Organized labor, social movements, and the employment of the poor

Published by rudy Date posted on January 5, 2011

Nearly one-fourth of the nation’s labor force of 58.8 million workers (the estimate of the National Statistics Office, 2008) suffers the fate of the unemployed and underemployed. Those who are caught in this condition are found in the urban slums and in the poor provinces. These people live in uncertainty about what to feed the family. Some are homeless. Many of them are perennial wards of state charity.

Those who fail in their endeavor to find gainful and respectable income suffer further in their social well-being. They fall to a life of crime, mendicancy, or in the case of the most desperate, prostitution and other uncalled for misfortunes that the poor are always exposed to.

To lick the problem of unemployment and underemployment, the government must bring about effective economic policies that enlarge the economy. Not dole-outs. Not just jobs. Not just economic growth. The quality of the growth must be so designed as to give the poor employment while taking the whole economy upward.

We need to eradicate the sight of beggars lurking at street corners. We need to give more productive jobs to vendors who sell us food and wares who roam the in the city’s dangerous road traffic jams. We need to put children who sell us sampaguita garlands or begging for alms out of the night and into schools during the day.

Such are the essentials behind the proposal to have special economic labor employment zones to give jobs to the family providers. There are groups that will oppose this proposal.

Based on their past actions, the first ones to raise objections will be organized labor and those groups who think they have better ideas. They are groups who keep supporting high legislated labor standards. They say they want the state to support a “living” minimum wage. They want to protect labor from exploitation, abuse, and arbitrary judgments about their employment status. Good causes of course! Yet in their world, the ideal is often far from the reality of pragmatic market solutions to solve the problems of the poor.

There are also groups from all shades of ideology. They speak about social programs affecting the poor, the rights of man, and the idea of fairness and equity. Then there are causes with labels: socialism, communism, peasant movements, human rights and dignity, land reform – it is possible to list many such programs of action.

The greatest turnaround of ideas took place in the 1990s. That was when the centrally planned economies of the Soviet Union and its Eastern European communist allies totally collapsed. Ever since, these countries have had to reinvent themselves. China of course – and now Vietnam – have been reinventing themselves through concessions toward market realism that have created prosperity in these countries.

Organized labor has its reasons. For decades it has fought to raise work standards in the nation, especially when those standards were below those in the world. It has been in the forefront to make upward revisions of the regional wage patterns.

So long as labor is abundant, labor suffers a handicap. When labor got its wishes to have higher wage and labor standards enacted into policy, business found ways to respond appropriately. Business substituted machines for labor and those that still found the domestic costs too high migrated to other countries where wages were much lower and government regulations more permissive in welcoming business. Thus, it became much harder to attract capital to move into the country.

Labor union advocates often say that minimum wages and labor costs are only a small part of the cost of production. They say that electricity costs, corruption and other factors are as important in these costs. Of course! The nation needs to bring these costs down when possible. Labor costs are still uniquely important for the decisions of companies to stay or to leave the country.

Excerpted data:
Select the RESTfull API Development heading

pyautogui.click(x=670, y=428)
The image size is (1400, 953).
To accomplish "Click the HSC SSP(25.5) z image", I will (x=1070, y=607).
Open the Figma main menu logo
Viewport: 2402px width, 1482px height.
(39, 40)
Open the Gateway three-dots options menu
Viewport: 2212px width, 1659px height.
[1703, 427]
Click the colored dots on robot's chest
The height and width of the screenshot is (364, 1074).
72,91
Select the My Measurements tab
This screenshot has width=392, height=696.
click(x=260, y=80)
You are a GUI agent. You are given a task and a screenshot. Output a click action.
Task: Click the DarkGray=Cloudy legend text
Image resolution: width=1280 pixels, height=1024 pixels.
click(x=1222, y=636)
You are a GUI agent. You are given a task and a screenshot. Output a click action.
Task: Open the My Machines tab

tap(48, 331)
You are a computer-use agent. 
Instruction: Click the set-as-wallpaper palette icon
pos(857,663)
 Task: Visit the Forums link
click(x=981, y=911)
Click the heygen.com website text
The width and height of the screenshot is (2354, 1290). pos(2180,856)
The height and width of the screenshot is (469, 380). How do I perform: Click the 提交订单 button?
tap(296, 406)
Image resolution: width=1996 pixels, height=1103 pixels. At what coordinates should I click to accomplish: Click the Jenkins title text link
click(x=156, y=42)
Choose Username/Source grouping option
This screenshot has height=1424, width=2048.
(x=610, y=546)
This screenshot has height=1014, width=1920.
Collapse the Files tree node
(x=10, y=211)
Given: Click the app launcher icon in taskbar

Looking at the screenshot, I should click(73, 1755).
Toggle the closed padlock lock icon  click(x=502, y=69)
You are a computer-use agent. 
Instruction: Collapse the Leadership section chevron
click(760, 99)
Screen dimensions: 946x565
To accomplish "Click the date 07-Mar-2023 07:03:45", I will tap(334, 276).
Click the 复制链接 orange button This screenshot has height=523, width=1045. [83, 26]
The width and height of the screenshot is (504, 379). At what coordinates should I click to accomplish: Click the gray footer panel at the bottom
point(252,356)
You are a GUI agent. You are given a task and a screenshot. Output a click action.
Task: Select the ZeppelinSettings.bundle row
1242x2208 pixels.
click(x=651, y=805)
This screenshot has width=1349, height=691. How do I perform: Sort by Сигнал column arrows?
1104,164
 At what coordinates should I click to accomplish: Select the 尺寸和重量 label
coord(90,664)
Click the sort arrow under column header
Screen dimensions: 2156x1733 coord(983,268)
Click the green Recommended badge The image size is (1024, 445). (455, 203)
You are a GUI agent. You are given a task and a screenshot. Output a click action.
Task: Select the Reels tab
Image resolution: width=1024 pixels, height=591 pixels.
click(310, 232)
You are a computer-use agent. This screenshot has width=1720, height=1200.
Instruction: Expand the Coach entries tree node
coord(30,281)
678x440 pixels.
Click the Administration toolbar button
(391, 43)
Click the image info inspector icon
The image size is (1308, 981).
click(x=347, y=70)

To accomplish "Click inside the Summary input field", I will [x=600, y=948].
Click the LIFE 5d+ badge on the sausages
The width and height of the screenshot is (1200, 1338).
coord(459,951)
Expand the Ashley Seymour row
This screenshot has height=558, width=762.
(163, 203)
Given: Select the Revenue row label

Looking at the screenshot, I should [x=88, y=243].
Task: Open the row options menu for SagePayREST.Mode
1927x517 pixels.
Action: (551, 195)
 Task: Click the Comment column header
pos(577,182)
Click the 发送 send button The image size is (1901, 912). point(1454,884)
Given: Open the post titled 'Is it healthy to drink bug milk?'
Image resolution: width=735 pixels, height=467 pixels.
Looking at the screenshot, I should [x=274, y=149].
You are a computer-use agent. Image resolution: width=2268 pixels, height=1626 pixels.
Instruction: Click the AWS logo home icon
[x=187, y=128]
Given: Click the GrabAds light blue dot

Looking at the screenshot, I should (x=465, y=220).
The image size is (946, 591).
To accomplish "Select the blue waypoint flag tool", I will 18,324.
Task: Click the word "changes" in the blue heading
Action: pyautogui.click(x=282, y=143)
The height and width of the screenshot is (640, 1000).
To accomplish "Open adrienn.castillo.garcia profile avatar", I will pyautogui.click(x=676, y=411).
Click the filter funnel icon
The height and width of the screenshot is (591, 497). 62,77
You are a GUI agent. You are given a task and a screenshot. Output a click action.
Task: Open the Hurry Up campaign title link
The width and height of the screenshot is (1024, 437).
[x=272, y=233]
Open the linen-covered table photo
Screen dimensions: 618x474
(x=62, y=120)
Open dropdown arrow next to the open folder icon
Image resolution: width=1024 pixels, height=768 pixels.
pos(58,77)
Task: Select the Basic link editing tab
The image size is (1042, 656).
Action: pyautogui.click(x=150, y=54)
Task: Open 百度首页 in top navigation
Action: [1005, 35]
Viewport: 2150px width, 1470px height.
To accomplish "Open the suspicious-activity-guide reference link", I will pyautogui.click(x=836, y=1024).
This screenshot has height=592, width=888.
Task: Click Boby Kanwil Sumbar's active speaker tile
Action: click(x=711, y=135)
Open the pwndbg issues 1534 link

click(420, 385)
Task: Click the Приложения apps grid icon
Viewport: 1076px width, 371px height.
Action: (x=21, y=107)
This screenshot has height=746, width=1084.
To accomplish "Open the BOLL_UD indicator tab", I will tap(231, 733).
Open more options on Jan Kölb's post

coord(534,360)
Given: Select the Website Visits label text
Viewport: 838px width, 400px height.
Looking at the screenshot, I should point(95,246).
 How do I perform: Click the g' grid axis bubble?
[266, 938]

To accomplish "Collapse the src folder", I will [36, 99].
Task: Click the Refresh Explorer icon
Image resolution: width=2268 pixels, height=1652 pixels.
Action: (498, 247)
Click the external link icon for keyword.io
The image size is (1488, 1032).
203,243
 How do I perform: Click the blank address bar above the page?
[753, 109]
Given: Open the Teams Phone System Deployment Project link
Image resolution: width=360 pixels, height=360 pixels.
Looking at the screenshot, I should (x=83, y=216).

Directives:
1. Output the passage of the essay on organized labor and the employment of the poor that begins at the words "Such are the" and stops after the words "of the poor.".
2. Pick up the essay on organized labor and the employment of the poor after its final sentence and carry it forward.
The rows have nothing to do with the essay on organized labor and the employment of the poor.

Written responses:
1.
Such are the essentials behind the proposal to have special economic labor employment zones to give jobs to the family providers. There are groups that will oppose this proposal.

Based on their past actions, the first ones to raise objections will be organized labor and those groups who think they have better ideas. They are groups who keep supporting high legislated labor standards. They say they want the state to support a “living” minimum wage. They want to protect labor from exploitation, abuse, and arbitrary judgments about their employment status. Good causes of course! Yet in their world, the ideal is often far from the reality of pragmatic market solutions to solve the problems of the poor.

2.
Their reasoning fails to say that those who respond in this way are companies that continue to thrive under higher wage situations. The companies that consider labor costs to be important to their operations are no longer part of the domestic scene. They have already left the country.

The companies that use labor heavily are gone or going – textiles, garments, shoes, furniture, as typical examples have not made as big a dent on the economy as they have on the growth of other East Asian countries. The country’s high labor surplus continues to be all the more obvious as jobs get decimated by these company departures. The government must recognize that it is part of a competitive situation among countries as far as labor costs are concerned.

On the other hand, the country continues to grow with the hiring of labor in skill intensive jobs –electronics, back office work, call centers, and in traditional industries that require them. In these jobs the minimum wage is irrelevant. The wage level is conditioned by market scarcity arising from the volume of demand and the training costs for labor embedded in educational investment.

But unrealistic rises in the minimum wage exclude the poor with common skills from getting employed in highly productive activities. The special labor employment zones will channel new enterprises into labor using industries that need to be attracted back into the country. Companies that suffer the strain of high labor costs still in the country can adjust their situations by moving into the special labor zones rather than close shop totally and move to other countries.

The exemption of these large labor using industries from the regional minimum wage setting process will provide an assurance that the country will have opened another legitimate class of wage setting process as part of labor regulation.

Finally, let us pose this question. Does organized labor penalize their own memberships who all have families? When they object to measures that definitely improve the prospects of the poor to earn good jobs in industry and agriculture, don’t they hurt the future of their own children and as a consequence their own well-being?

The children of laborers are part of the younger labor force of the nation that is ever-growing. These young laborers are found at the low end of skills since they are only beginning their life as workers. They represent those who are most vulnerable to the minimum wage policy. If jobs fail to grow enough because enterprises find Philippine labor too costly, the whole family suffers.

Unemployment not only hurts the future prospects of younger people. It hampers their opportunity to grow in the job. It could deny them productive membership in society. The Filipino laborer’s family is denied the higher level of prosperity that successful countries have achieved. It is poor employment opportunities at home that has driven a lot of Filipinos to leave their own country and become overseas workers.

Thus, Philippine policy makers need to strengthen the employment opportunities for the poor. This is the path and not that of continued dole-outs and charity. The surest way that the poor and unemployed can find jobs in their own country is to set up special labor employment zones as proposed. These zones are to be located in places where there exists a large amount of unemployed and underemployed labor.